**WHAT YOU SHOULD DO:**
Write out the line with "Instruction: Click the" and every later line through the end of the data below, exactly as given, with no pictures in the copy.
AVAILABLE DATA Block Start
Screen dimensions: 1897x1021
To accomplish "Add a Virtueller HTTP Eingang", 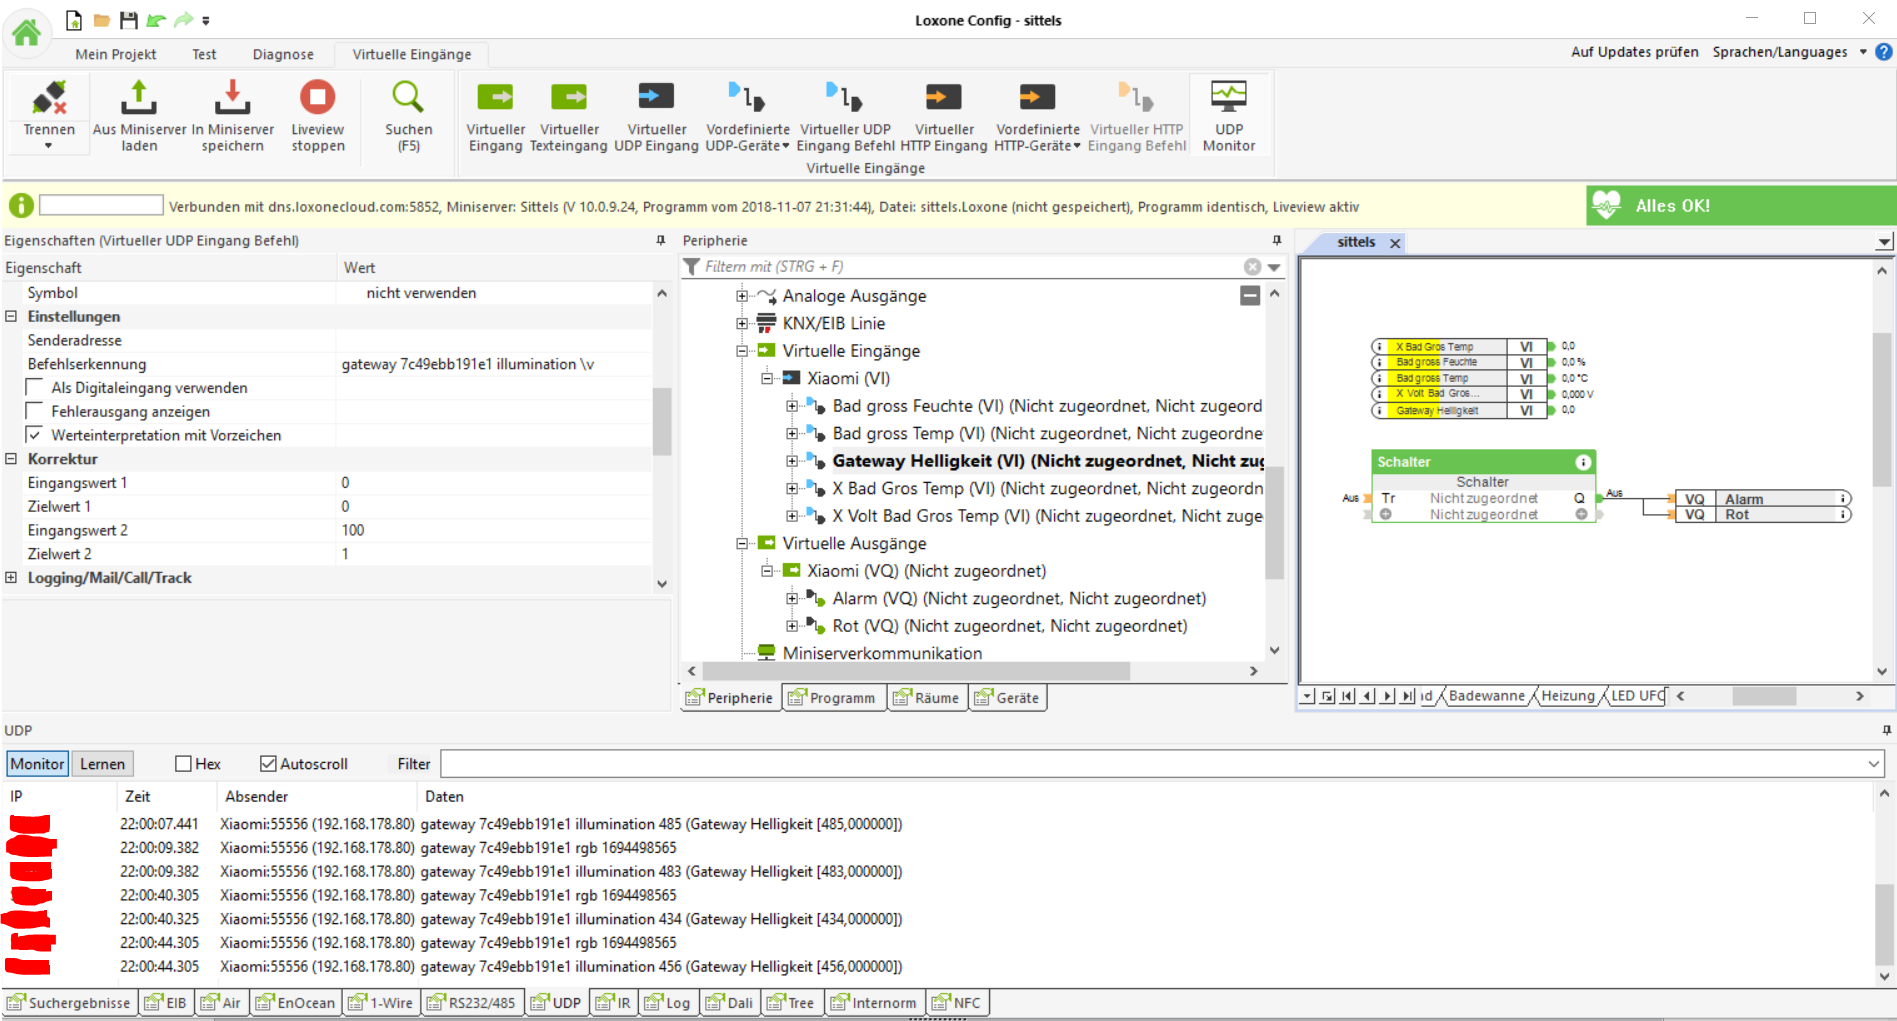I will 943,98.
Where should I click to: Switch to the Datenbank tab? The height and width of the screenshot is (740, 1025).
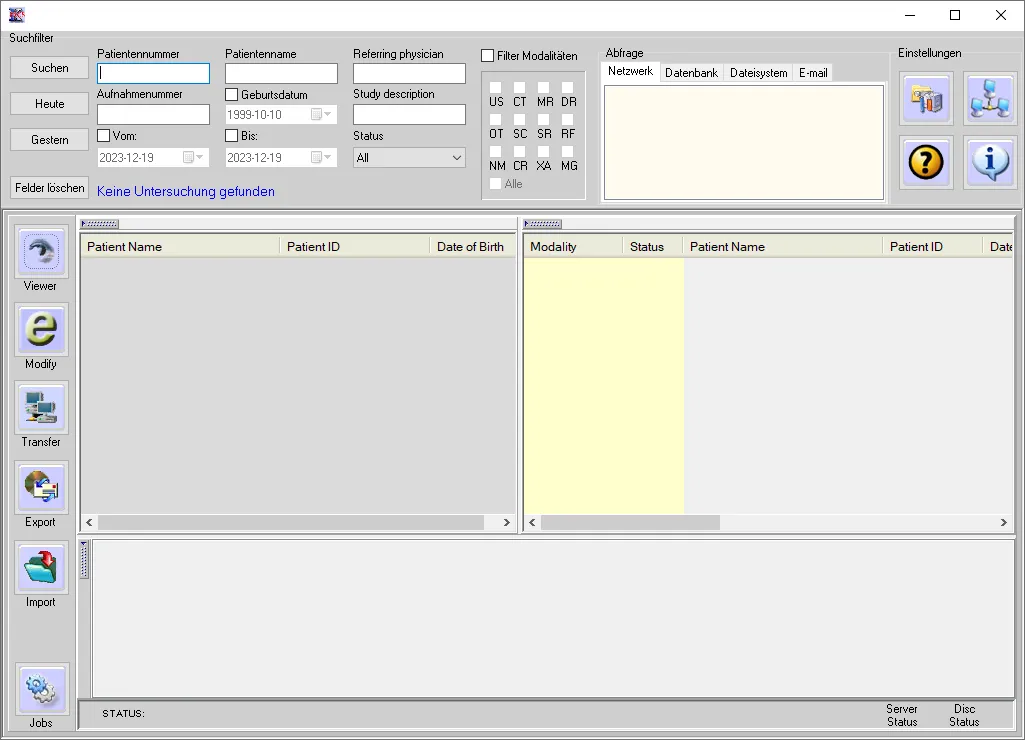point(691,73)
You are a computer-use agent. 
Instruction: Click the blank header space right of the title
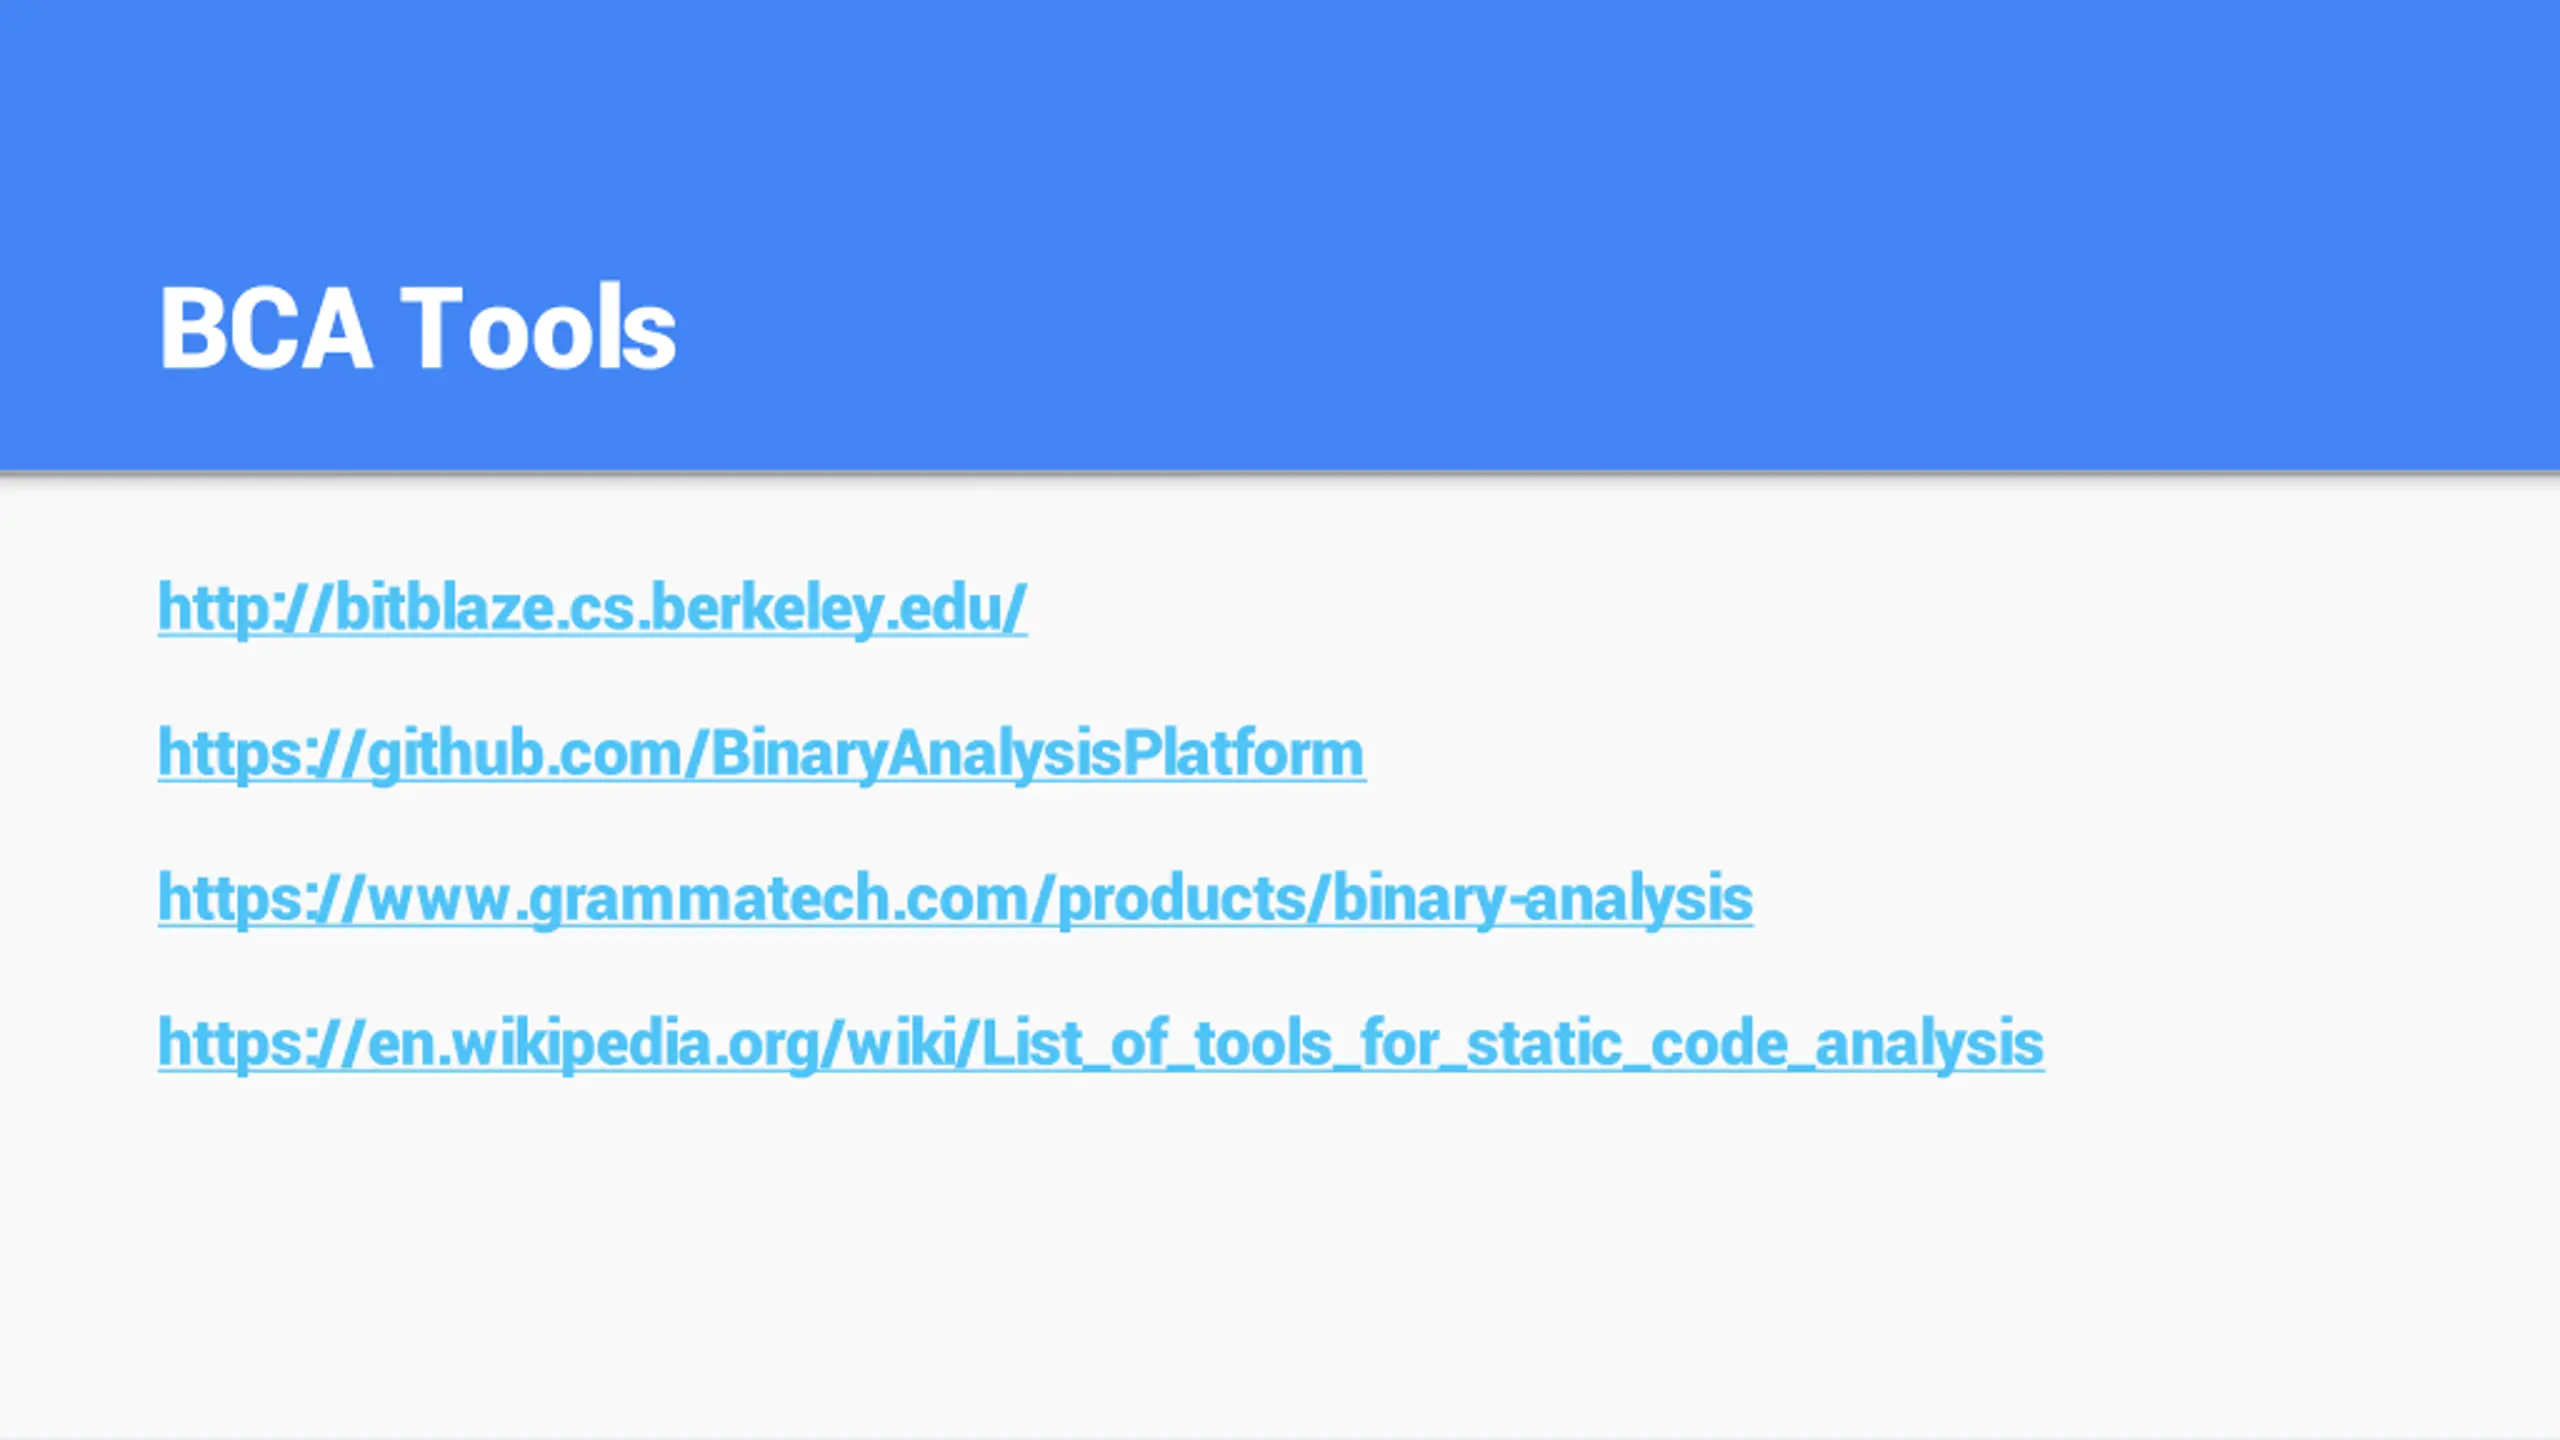point(1600,328)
AVAILABLE DATA Block End
**TASK SOLUTION:**
Instruction: Click the blank header space right of the title
point(1600,328)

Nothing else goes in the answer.